EXERCISE OBJECTIVE
Each entry that follows should be given again word for word; please leave out its pictures.

SUPPLIED RECORDS
▬▬▬▬▬▬▬▬▬▬
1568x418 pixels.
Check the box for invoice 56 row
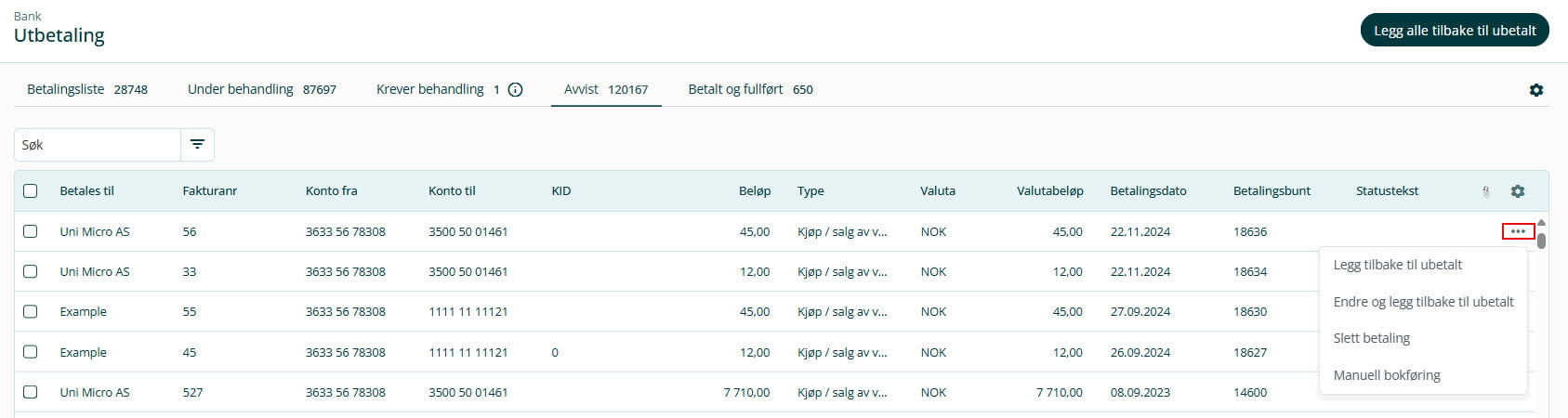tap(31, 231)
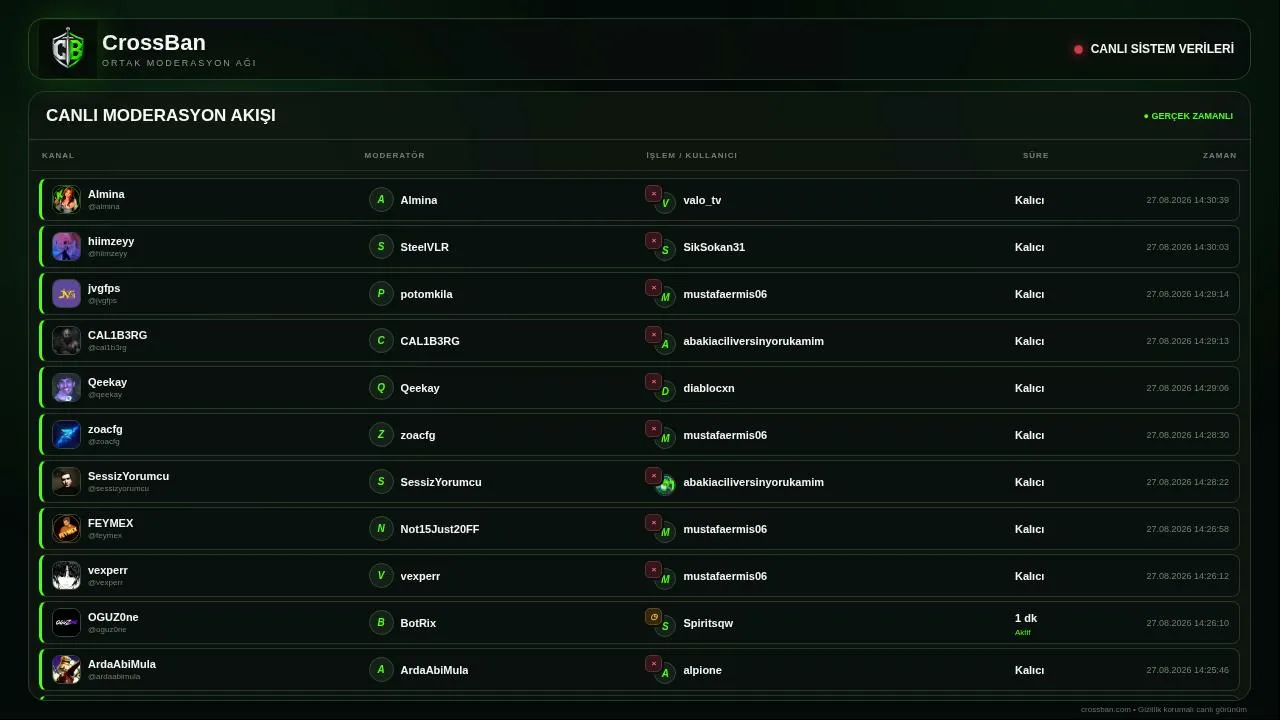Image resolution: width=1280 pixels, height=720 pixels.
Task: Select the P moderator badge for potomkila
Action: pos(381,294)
▬▬▬▬▬▬▬▬▬▬
RESPONSE AREA
1568x418 pixels.
Check the box for invoice 56 row
tap(31, 231)
Image resolution: width=1280 pixels, height=720 pixels.
Task: Select the P moderator badge for potomkila
Action: pos(381,294)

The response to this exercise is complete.